* [任务题目]: 请把从第一行起到含有“Looking at the screenshot, I should [103, 92].”的那一行为止的各行重新写出，将其中的“tab”改为“section”，其他内容保持不变，答案中不要包含图片。

▬▬▬▬▬▬▬▬▬▬

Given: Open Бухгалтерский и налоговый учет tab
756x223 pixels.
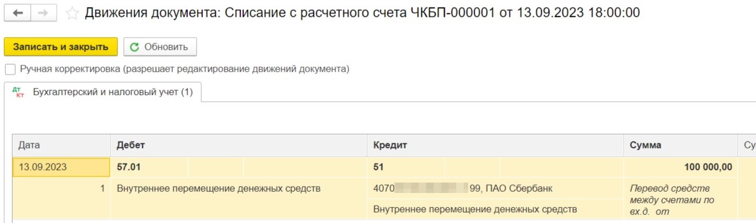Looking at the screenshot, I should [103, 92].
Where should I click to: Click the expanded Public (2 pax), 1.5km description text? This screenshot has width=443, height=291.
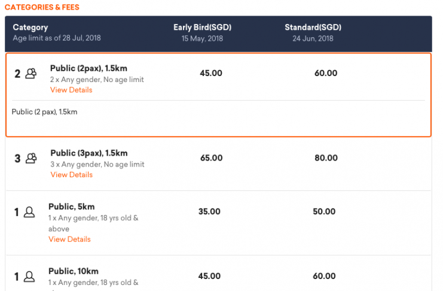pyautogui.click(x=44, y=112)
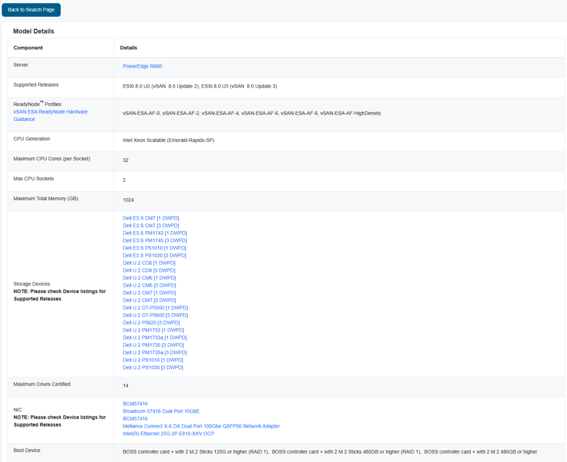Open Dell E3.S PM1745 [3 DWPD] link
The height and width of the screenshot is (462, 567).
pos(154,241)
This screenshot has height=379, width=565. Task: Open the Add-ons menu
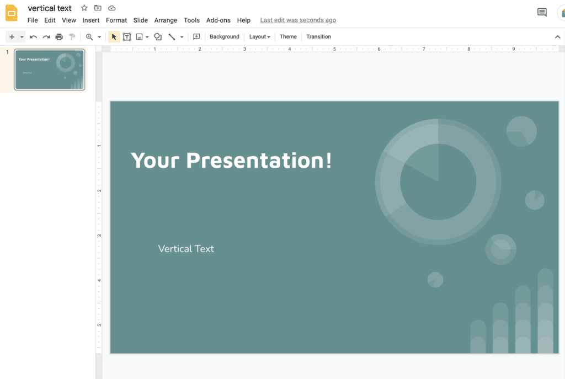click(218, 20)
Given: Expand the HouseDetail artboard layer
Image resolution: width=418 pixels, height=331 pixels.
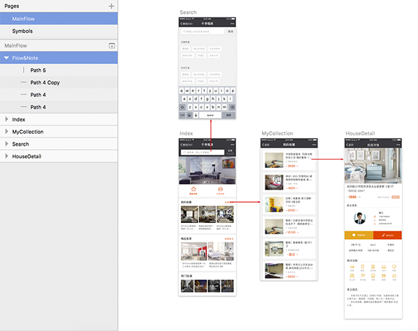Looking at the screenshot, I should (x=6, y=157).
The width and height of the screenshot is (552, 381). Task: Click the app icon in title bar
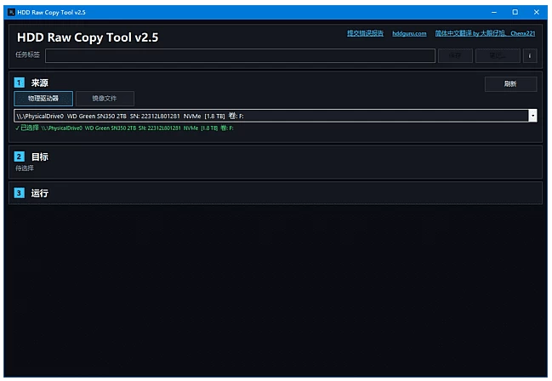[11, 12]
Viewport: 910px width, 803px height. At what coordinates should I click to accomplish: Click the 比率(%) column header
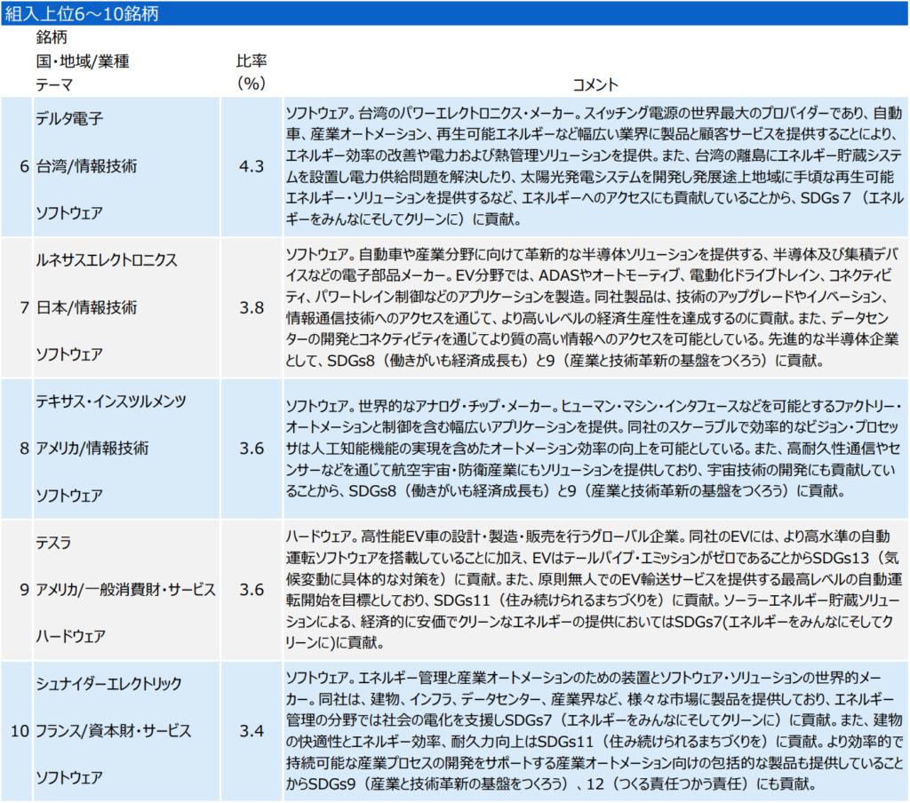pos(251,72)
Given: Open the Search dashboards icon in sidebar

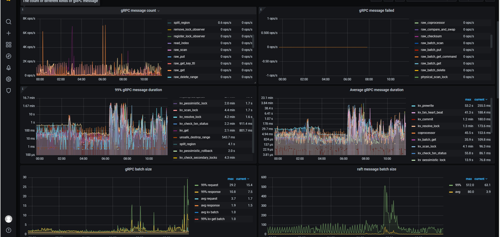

▬▬▬▬▬▬▬▬▬▬

* [解答过程]:
Given: Open Бухгалтерский и налоговый учет section
756x223 pixels.
Looking at the screenshot, I should [103, 92].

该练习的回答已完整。